As Rabbi Geoffrey Claussen wrote:
“It is time for Jewish communities to ensure that kosher-certified food products actually reflect our values—and to limit our consumption of food produced in conditions of significant suffering and exploitation.”
Reckoning with kosher humanewashing means reevaluating what we consider kosher beyond the narrow scope of kosher certifiers and other third party certifications. It also calls us to shift the foods we buy and serve in community in order to better align our food culture with core Jewish values.
In 2022, the Center for Jewish Food Ethics (previously Jewish Initiative for Animals) organized over 250 Jewish leaders to speak out against kosher humanewashing and call on communities to change their practices. These leaders acknowledged the disconnect between Jewish ethics and the suffering that persists in kosher-certified animal agriculture, urging fellow leaders and organizations to build a more just and compassionate food system by reducing animal product consumption and serving plant-based meals by default.
Individuals and communities can combat kosher humanewashing by:
Reducing your reliance on sourcing animal products produced on factory farms, whether they’re kosher-certified or not.
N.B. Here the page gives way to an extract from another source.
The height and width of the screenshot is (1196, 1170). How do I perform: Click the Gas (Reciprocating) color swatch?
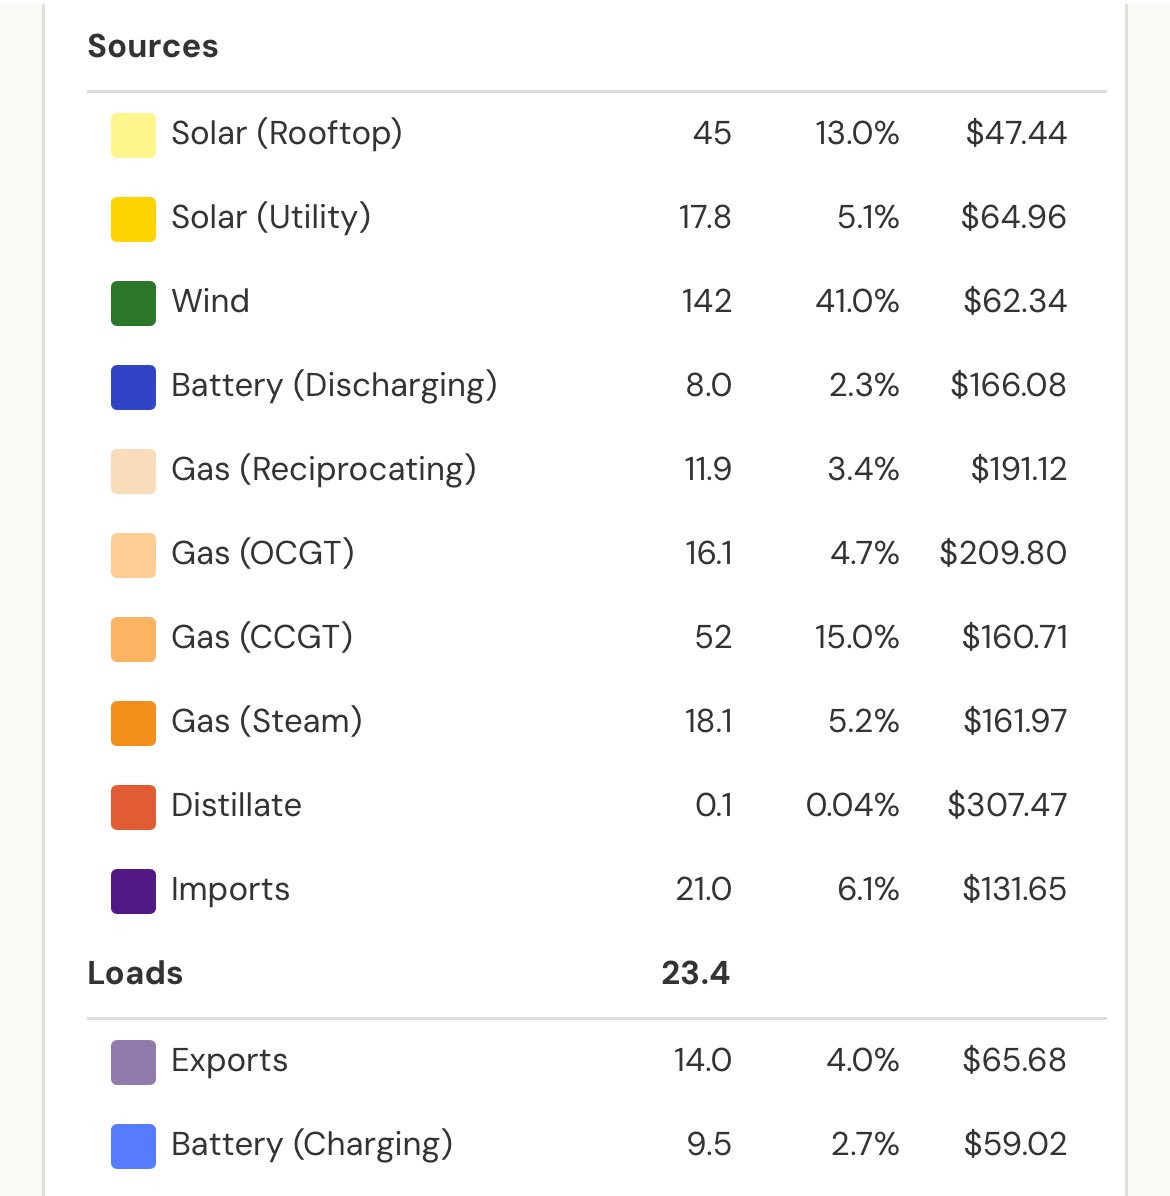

Incorporating more plant-forward meals into our homes, institutions, and communal events. Eating plant-based foods minimizes animal suffering and better reflects the Jewish values of compassion and justice.
Reevaluating assumptions about kosher certification, and educating our communities on what these labels do—and don’t—mean.
Watching and sharing “Shalom Begins on Your Plate,” which features six prominent rabbis speaking to the importance of aligning our food practices with Jewish values.
Encouraging Jewish clergy to sign onto CJFE’s Clergy Statement to encourage Jewish communities to transition toward plant-based food practices.
Creating an ethical food policy for your Jewish organization or institution with support from ideation to implementation by CJFE.
Together, we can create a more just and compassionate food system that does good for people, animals, and our planet.